Or: How to Set up an Efficient Orchestration Environment for ML / DL on Kubernetes
If your company has already started getting into machine learning / deep learning, you will quickly relate to the following story. If your company is taking its first steps into data-science, here is what is about to be dropped on you. If none of the above strikes a chord, well it’s probably good to know what’s out there because data-science is all the rage now, and it won’t be long until it gets you too 🙂
The data-science team would like to keep developing their code on their laptops, but unfortunately for them, this is not possible. Their machines either lack memory or storage or they need GPU or several GPUs for added horsepower, and so they have to start working on remote machines. The code that they will be running on those machines will run from several hours to several days, and since it’s quite long, they obviously want to try different configurations / parameters and whatnot. DevOps to the rescue, you might think: let’s get them a K8s cluster and let them run their containers and leave us alone. Well, if only it was that easy…
To further explain this, let’s start with a quick set of rules you might be familiar with.

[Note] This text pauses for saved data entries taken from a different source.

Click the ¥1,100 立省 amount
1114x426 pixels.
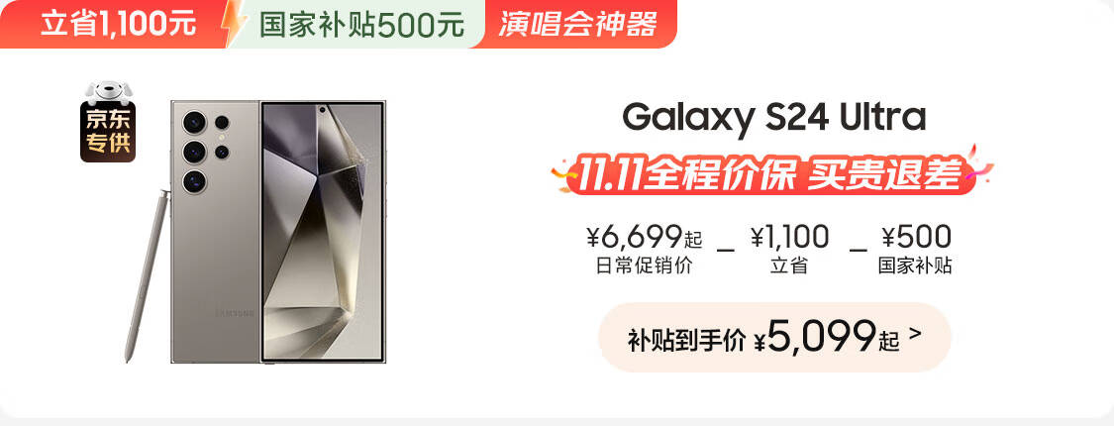point(789,249)
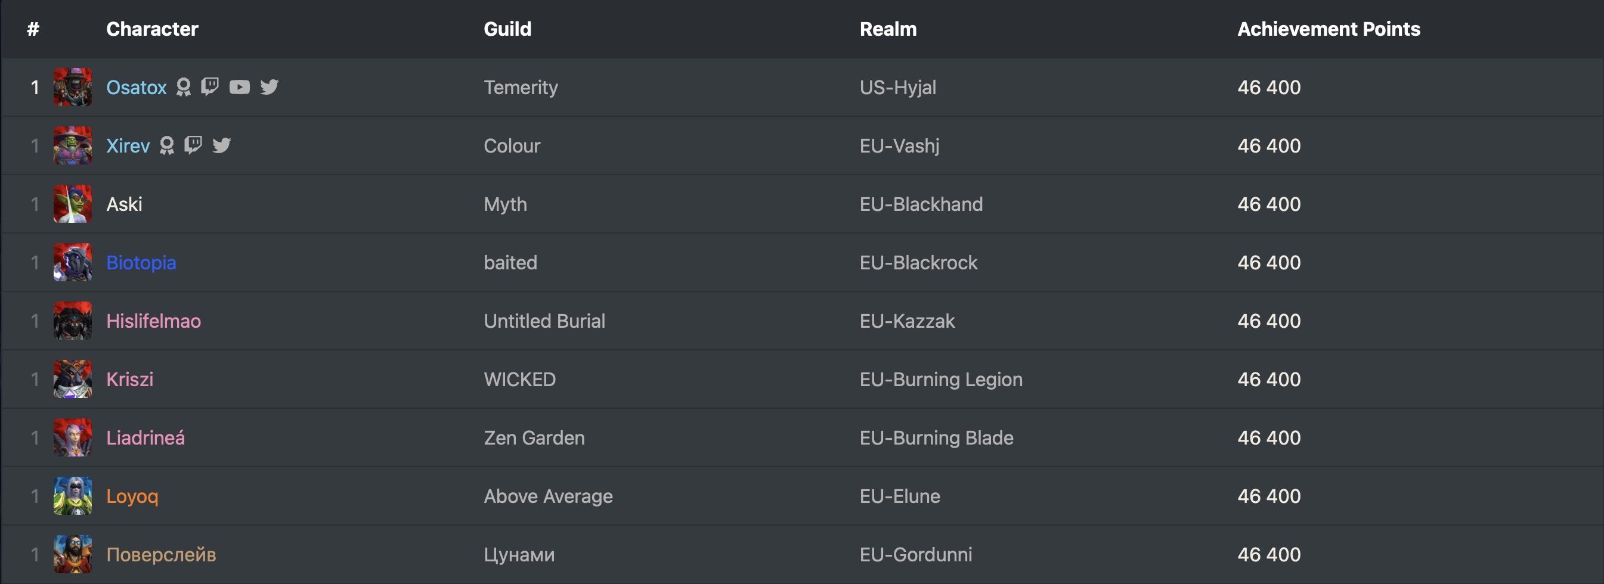The width and height of the screenshot is (1604, 584).
Task: Open the Biotopia character link
Action: (x=141, y=263)
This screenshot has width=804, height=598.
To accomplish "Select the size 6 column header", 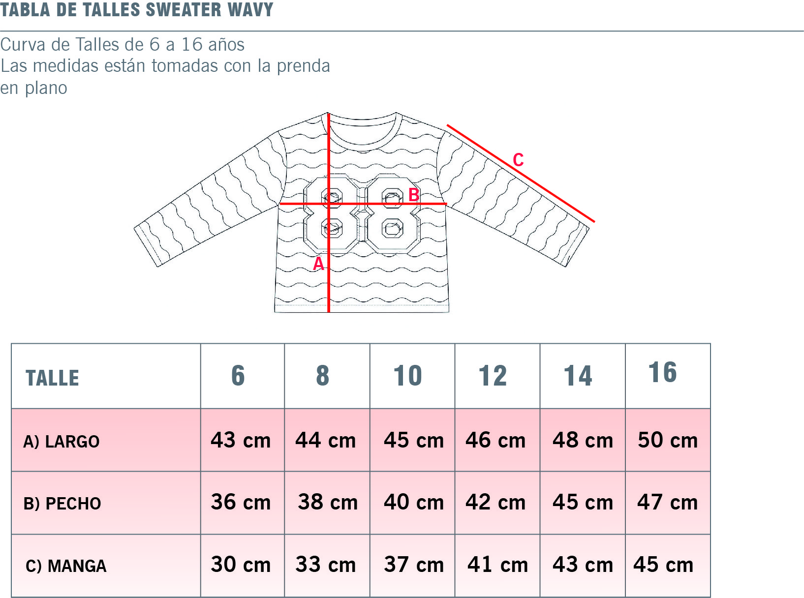I will point(243,376).
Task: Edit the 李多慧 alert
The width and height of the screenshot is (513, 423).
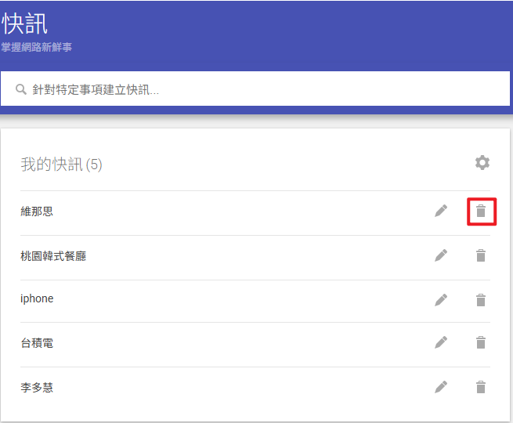Action: pos(442,387)
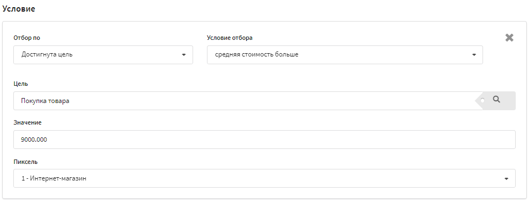Click the Цель field label
The height and width of the screenshot is (201, 529).
click(x=20, y=84)
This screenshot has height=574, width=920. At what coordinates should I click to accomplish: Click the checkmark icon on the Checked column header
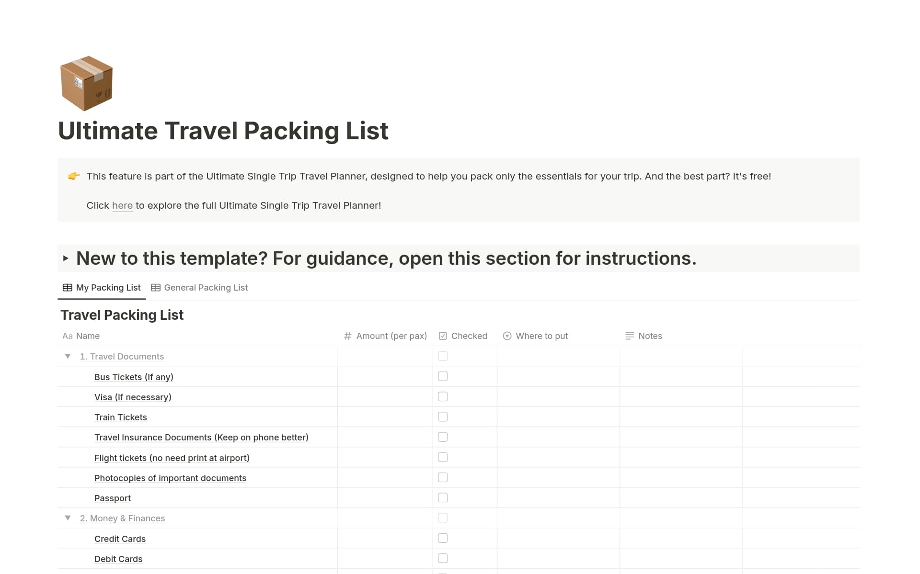443,336
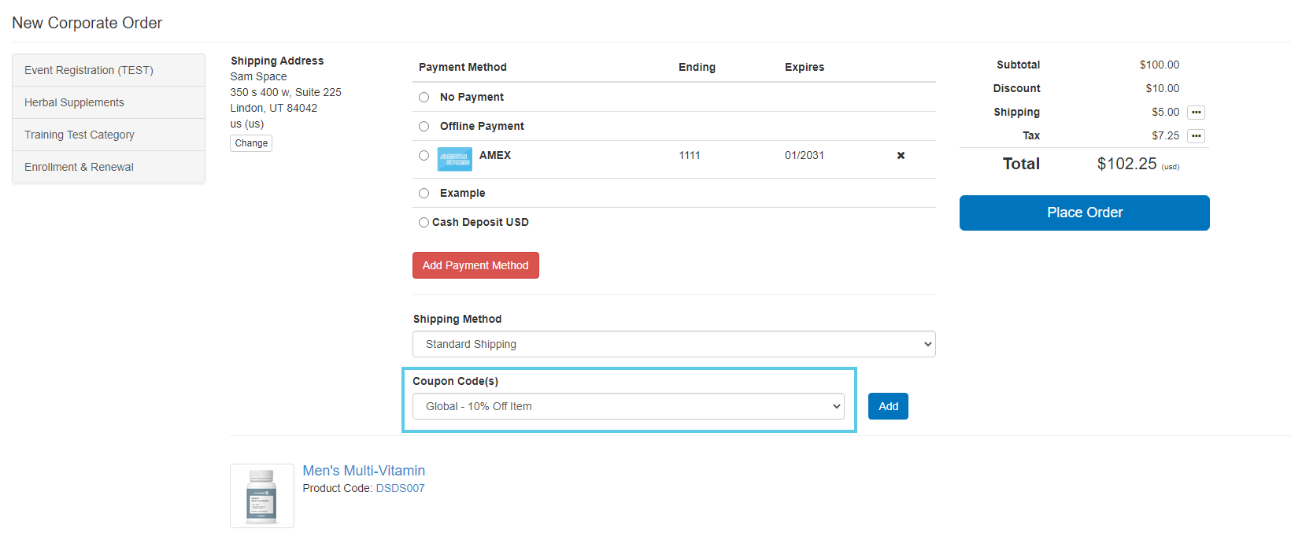Select Cash Deposit USD radio option
Viewport: 1291px width, 540px height.
pyautogui.click(x=424, y=223)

Things you should AVOID doing on your K8s Cluster:
- Place all pods in the same namespace
- Manage too many different types of pods/repos workloads manually
- Assume you can control the order of the K8s scheduler
- Leave lots of stale (used once) containers hanging around
- Allow node auto-scaling to kick automatically based on pending jobs
- Give data-science teams your mobile number 😉
In a nutshell, the first rule of DevOps is: do not allow R&D teams to access your K8s cluster. This is your cluster not theirs 🙂
That said, with DL (and occasionally ML), the need to run heavy workloads is required from relatively early in the development process, and it continues from there. To top that, unlike traditional software, where a tested and (usually) stable version is deployed and replicated on the K8s cluster, in ML / DL the need is to run multiple different experiments, sometimes in the hundreds and thousands, concurrently.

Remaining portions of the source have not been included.